Que recouvrent les projets de compensation qui permettent de vendre des crédits carbone ?

Il y a beaucoup de projets d’énergies renouvelables, qui sont pour la plupart des programmes de grande envergure datant d’une dizaine d’années (un gros barrage hydraulique ou un parc d’éoliennes, par exemple). Le problème est que beaucoup d’entre eux n’avaient pas besoin de vendre de crédits carbone pour être rentables. Autrement dit, ils auraient très probablement eu lieu de toute façon. La vente de crédits carbone n’a donc aucune valeur incitative et ne fait qu’apporter un profit supplémentaire aux entreprises.

« Il est illusoire de vouloir durablement compenser une émission de CO2 . »

Les autres projets très en vogue, notamment aux yeux des entreprises qui souhaitent se revendiquer « neutres en carbone », concernent l’évitement de la déforestation. Tout repose sur une hypothèse de destruction que le projet aurait permis d’éviter. Les développeurs essayent donc d’alimenter un scénario noir qui fasse craindre une énorme déforestation, pour que leur projet représente une grosse quantité de déforestation évitée. C’est un jeu d’hypothèses invérifiables. Vendre les crédits carbone à la tonne _[de CO__2_ _évitée ou séquestrée]_ sur un marché ne tient pas la route, ne serait-ce que sur le plan purement mathématique.

Vous prenez l’exemple des grands feux en Californie pour illustrer la volatilité du carbone théoriquement « stocké »…

Ce type d’événement souligne qu’il est illusoire de vouloir durablement compenser une émission de CO2. Sur le papier, un programme permet de préserver des hectares de forêt, en échange d’émissions qui seront dans l’atmosphère pour des centaines, voire des milliers d’années. Mais si les arbres brûlent, le CO2 préservé finira à son tour dans l’atmosphère. Ce risque que l’émission évitée ne soit pas permanente est pris en compte par la réglementation, mais de manière partielle. D’autant plus que personne ne surveillera, au-delà d’une ou deux décennies, la pérennité des projets. De ce point de vue, nous devrions plutôt parler d’émissions de CO2 « reportées » que d’émissions « compensées » ou de « neutralité carbone ». Mais ce serait évidemment moins attractif en matière de marketing.

Vous soulignez aussi un risque de pression accrue sur les terres et les forêts. Pourquoi ?

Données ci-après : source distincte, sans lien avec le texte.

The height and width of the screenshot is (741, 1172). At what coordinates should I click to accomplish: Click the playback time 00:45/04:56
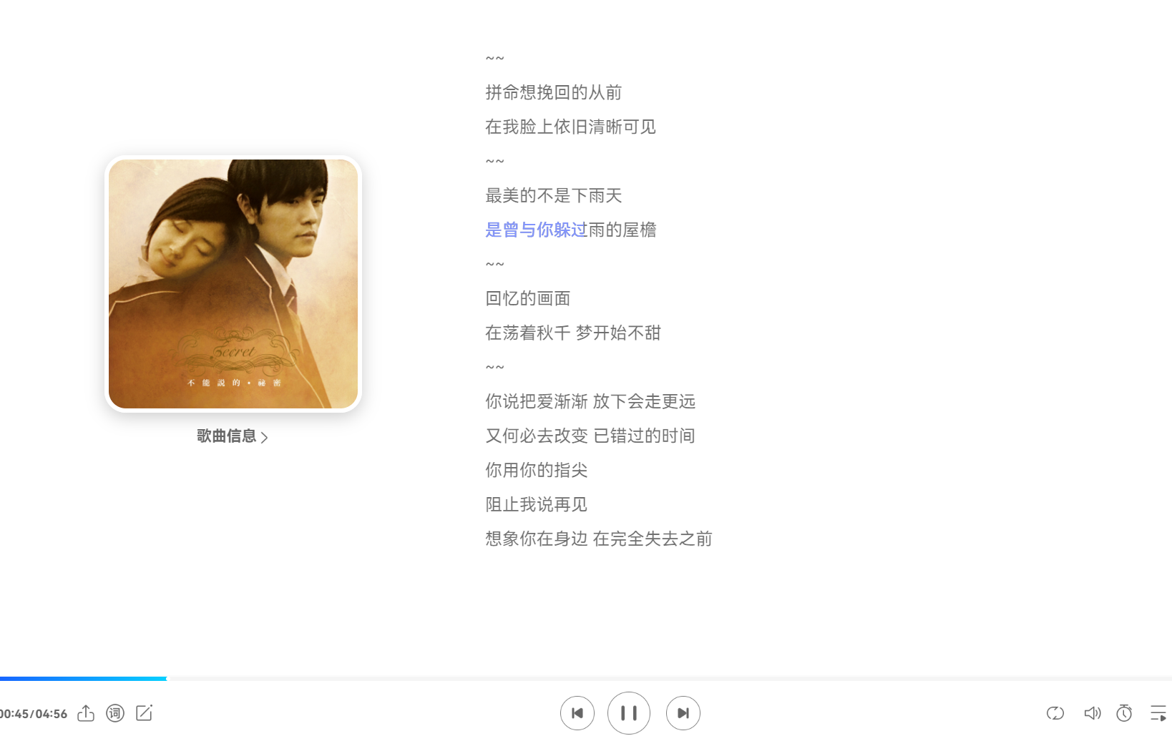click(34, 714)
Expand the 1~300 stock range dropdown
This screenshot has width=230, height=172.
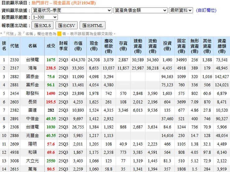coord(44,17)
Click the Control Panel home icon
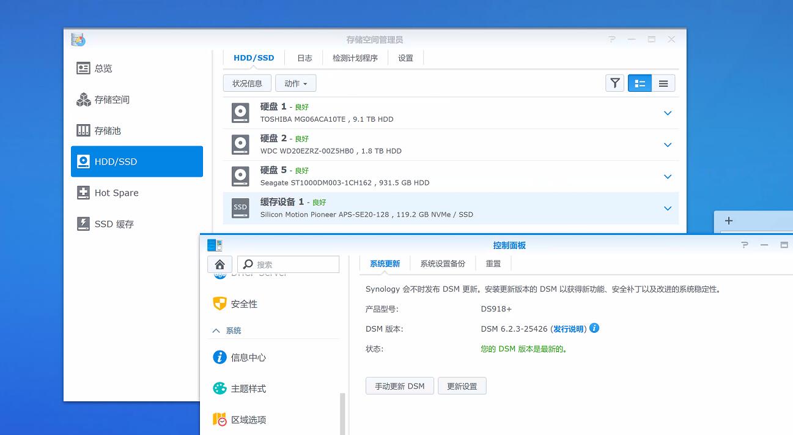Screen dimensions: 793x435 coord(220,264)
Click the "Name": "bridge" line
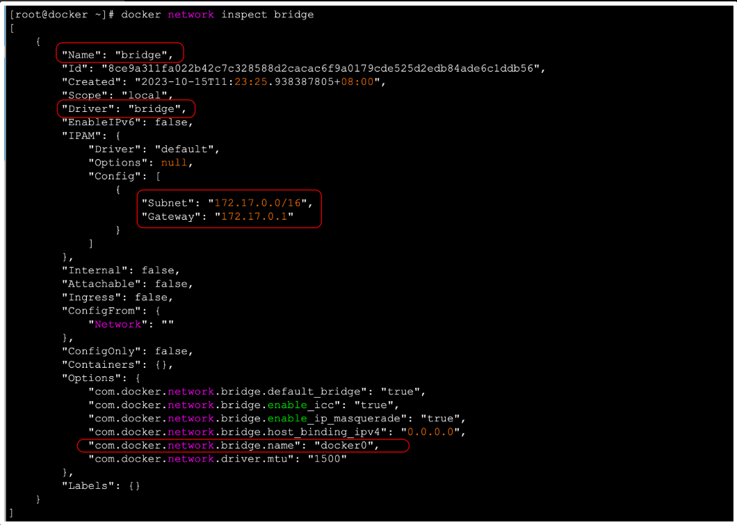The width and height of the screenshot is (737, 525). point(118,54)
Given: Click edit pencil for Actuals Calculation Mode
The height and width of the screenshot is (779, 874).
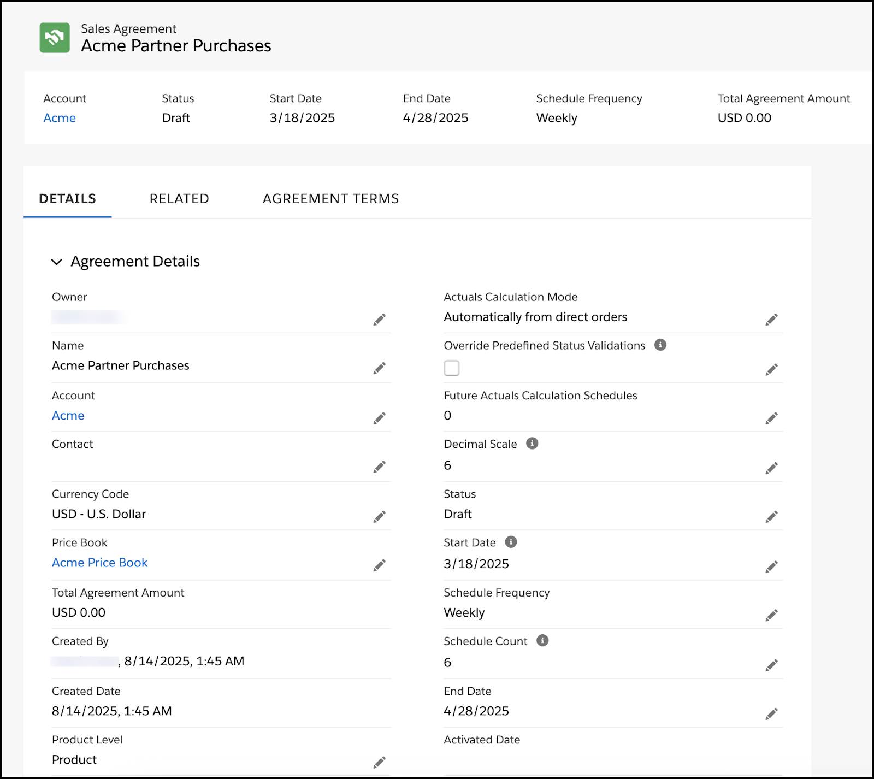Looking at the screenshot, I should pyautogui.click(x=771, y=320).
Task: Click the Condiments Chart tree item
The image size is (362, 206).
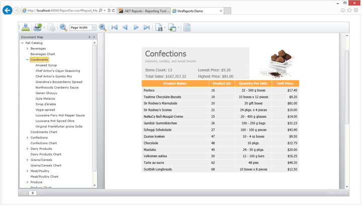Action: tap(44, 132)
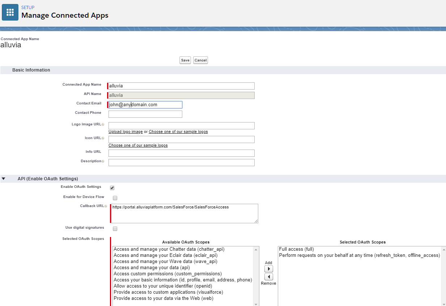Enable the Device Flow checkbox
This screenshot has width=446, height=306.
pos(115,198)
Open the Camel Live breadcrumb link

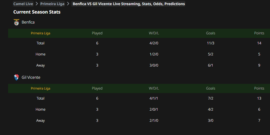(x=23, y=4)
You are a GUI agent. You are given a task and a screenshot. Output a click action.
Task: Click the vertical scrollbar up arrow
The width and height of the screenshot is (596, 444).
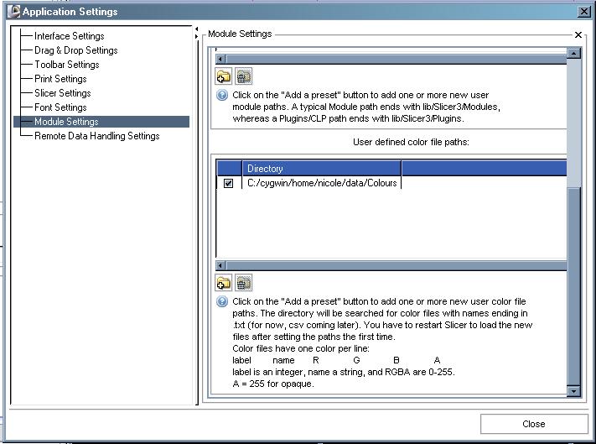tap(573, 53)
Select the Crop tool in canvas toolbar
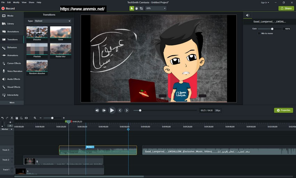The width and height of the screenshot is (296, 178). point(141,8)
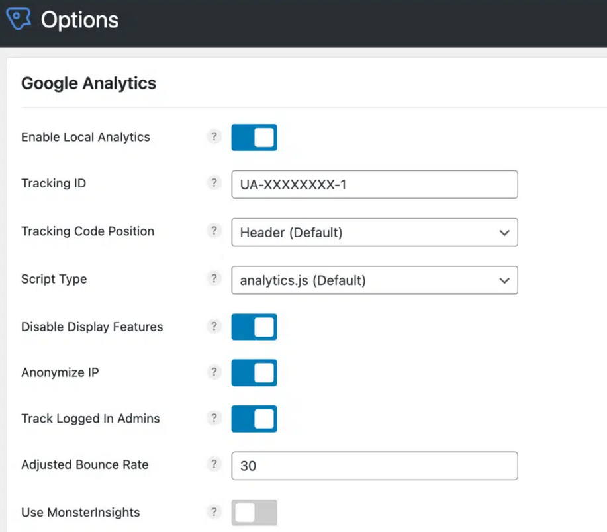Viewport: 607px width, 532px height.
Task: Click help icon beside Track Logged In Admins
Action: pos(214,419)
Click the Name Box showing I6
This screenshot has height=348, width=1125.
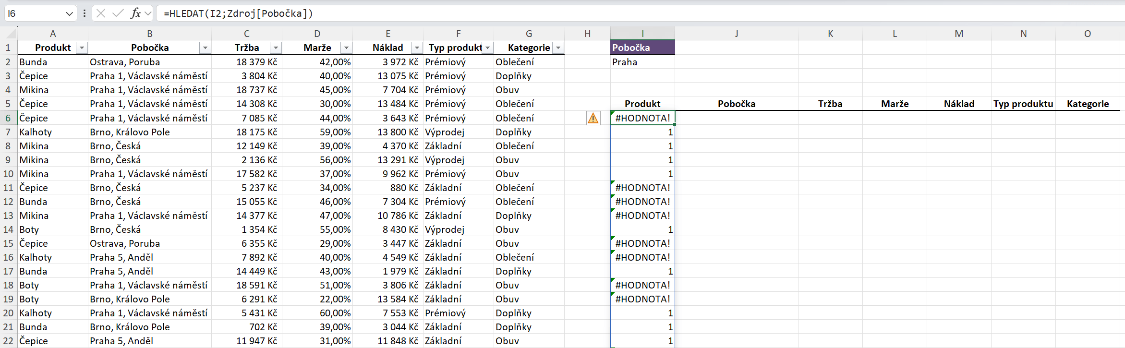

Des projets s’implantent parfois dans des zones où les communautés indigènes n’ont pas forcément un droit sur la terre écrit sur papier. Une entreprise peut vendre le carbone qui se trouve dans les arbres en interdisant l’accès à la forêt à des communautés qui vivaient là. Nous demandons donc, avec beaucoup d’autres ONG, que les négociations de l’article 6 de l’accord de Paris apportent une meilleure reconnaissance des droits des peuples autochtones et des mesures de protection concrètes (obligation de consulter les populations et système de plainte aux Nations unies).

Cela a-t-il une chance d’aboutir dans le cadre des négociations de Glasgow ?

Un succès n’est pas exclu, même si les discussions sont compliquées. Cette ambition est portée par l’Europe, le Canada ou des pays d’Amérique du Sud, mais la Chine ou les -Émirats arabes unis rétorqueront que les droits humains n’ont rien à voir avec le climat et qu’il s’agit d’une prérogative nationale.

Quels sont les autres enjeux de négociation ?

Certains pays aimeraient pouvoir vendre des tonnes de CO2 tout en continuant à les comptabiliser dans leurs propres objectifs. Si tout le monde peut faire n’importe quoi, les objectifs n’auront plus aucun sens ! Il faut au contraire des règles de transparence et de traçabilité. Des pays comme le Brésil, l’Inde ou la Chine veulent également pouvoir échanger de vieux crédits carbone hérités de l’ancien marché, prévu par le protocole de Kyoto, qui était très problématique et que l’accord de Paris est justement censé remplacer. Ce boulet du passé rendrait le nouveau système inopérant, avec une offre de crédits excessive et des prix très bas qui n’auraient aucune valeur incitative.

Gilles Dufrasne Membre de Carbon Market Watch et spécialiste des négociations sur le marché du carbone et sur l’aviation.